Beberapa waktu lalu, ada 4 imam MSC hendak merayakan 40 tahun hidup membiara. Mereka sepakat ada satu di antara mereka yang akan berkhotbah di hari puncak. Saat Ekaristi di hari puncak itu hendak dimulai, salah seorang imam di antara mereka mengatakan dalam pengantar misa: Kami berempat sebenarnya sepakat untuk menunjuk Pastor Pius Rettob berkhotbah hari ini. Tapi lihat, saat ini ia justru terbaring kaku di hadapan kita. Ia membisu. Ia tak berdaya dengan jasadnya. Sehari sebelum misa ini, ia telah lebih dulu dipanggil Tuhan. Tapi, ia justru mewarta, berkhotbah dengan keadaan berjasad seperti ini. Kematiannya pada pesta 40 tahun ini memberi pesan kuat bahwa kami berempat diminta untuk tetap setia sebagai seorang biarawan MSC sampai mati. Juga untuk kita semua yang hadir saat ini.
Beberapa hari lalu ada kabar kematian seorang suster. Ia mati sebagai seorang suster setelah bergumul dengan sakitnya. Penderitaan berkepanjangan ditanggungnya dalam hidup membiara. Kesendirian, rasa tak enak, sakit dan tak bisa beraktivitas secara bersama, ia tanggung bertahun-tahun dalam kesetiaan seorang biarawati. Ia tak mau lari apalagi keluar meninggalkan komunitas. Ia pun tak mau mengeluh. Ia mau hidup seperti biasa. Ia menerima diperhatikan bila teman-teman mempunyai waktu lowong saat ia sakit. Ia tak menuntut agar ada yang selalu mendampinginya. Dan akhirnya, ia mati bahagia. Mati sebagai seorang suster.
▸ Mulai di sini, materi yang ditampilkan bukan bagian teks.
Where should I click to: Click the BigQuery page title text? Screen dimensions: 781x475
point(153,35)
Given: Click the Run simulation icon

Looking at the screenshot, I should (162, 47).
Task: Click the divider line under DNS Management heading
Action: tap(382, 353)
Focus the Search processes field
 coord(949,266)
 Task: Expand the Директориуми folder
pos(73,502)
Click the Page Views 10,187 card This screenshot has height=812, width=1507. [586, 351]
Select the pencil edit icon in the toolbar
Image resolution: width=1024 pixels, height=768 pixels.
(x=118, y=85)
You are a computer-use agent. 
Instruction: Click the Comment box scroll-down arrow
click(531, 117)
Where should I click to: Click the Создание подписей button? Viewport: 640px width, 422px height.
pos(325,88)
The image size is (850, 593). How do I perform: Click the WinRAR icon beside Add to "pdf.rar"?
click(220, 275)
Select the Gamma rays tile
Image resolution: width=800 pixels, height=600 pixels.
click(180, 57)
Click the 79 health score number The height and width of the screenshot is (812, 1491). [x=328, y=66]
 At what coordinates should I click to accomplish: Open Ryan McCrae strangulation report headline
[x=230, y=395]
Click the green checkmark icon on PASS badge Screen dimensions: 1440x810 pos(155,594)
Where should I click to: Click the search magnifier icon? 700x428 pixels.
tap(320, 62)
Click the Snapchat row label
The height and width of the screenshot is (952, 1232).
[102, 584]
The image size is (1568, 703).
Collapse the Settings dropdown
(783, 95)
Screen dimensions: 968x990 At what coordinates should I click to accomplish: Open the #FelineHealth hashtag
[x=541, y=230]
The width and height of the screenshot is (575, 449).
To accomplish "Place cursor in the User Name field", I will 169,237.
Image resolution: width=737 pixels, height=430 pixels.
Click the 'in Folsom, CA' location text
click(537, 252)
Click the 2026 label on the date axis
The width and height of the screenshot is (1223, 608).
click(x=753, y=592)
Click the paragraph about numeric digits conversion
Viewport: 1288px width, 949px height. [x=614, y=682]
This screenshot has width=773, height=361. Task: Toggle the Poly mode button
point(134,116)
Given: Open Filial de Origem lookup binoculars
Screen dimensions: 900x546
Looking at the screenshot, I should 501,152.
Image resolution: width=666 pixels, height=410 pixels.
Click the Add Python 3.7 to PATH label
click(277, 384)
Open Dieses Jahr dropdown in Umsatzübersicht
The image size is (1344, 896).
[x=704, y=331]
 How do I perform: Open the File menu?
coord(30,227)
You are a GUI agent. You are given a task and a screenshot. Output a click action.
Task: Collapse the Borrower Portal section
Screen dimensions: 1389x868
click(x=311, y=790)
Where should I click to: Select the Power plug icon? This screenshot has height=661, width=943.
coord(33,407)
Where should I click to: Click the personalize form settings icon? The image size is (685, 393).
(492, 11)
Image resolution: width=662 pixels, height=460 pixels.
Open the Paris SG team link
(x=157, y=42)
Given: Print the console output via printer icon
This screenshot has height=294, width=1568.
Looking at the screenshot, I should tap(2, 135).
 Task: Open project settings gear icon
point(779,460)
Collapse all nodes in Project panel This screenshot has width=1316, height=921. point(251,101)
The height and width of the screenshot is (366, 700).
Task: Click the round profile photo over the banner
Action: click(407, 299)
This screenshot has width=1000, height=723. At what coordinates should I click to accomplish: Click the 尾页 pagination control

Albert Nolan, penulis buku terkenal “Yesus Kristus sebelum Kekristenan”, pernah menulis saat menjelaskan nubuat sengsara Tuhan Yesus. Ia katakan, “Tindakan selalu tampil melampaui kata-kata, tapi kematian yang dipilih Yesus justru jauh melampaui sekedar tindakan”. Ini adalah warta agung yang ditinggalkan Yesus, Sang Guru. Ia memilih mati bukan untuk membangkitkan dan melestarikan siklus kekerasan di tengah bangsaNya, tetapi untuk menyuburkan iman dan belas kasih sebagai ekspresi nyata ketaatan pada Allah BapaNya.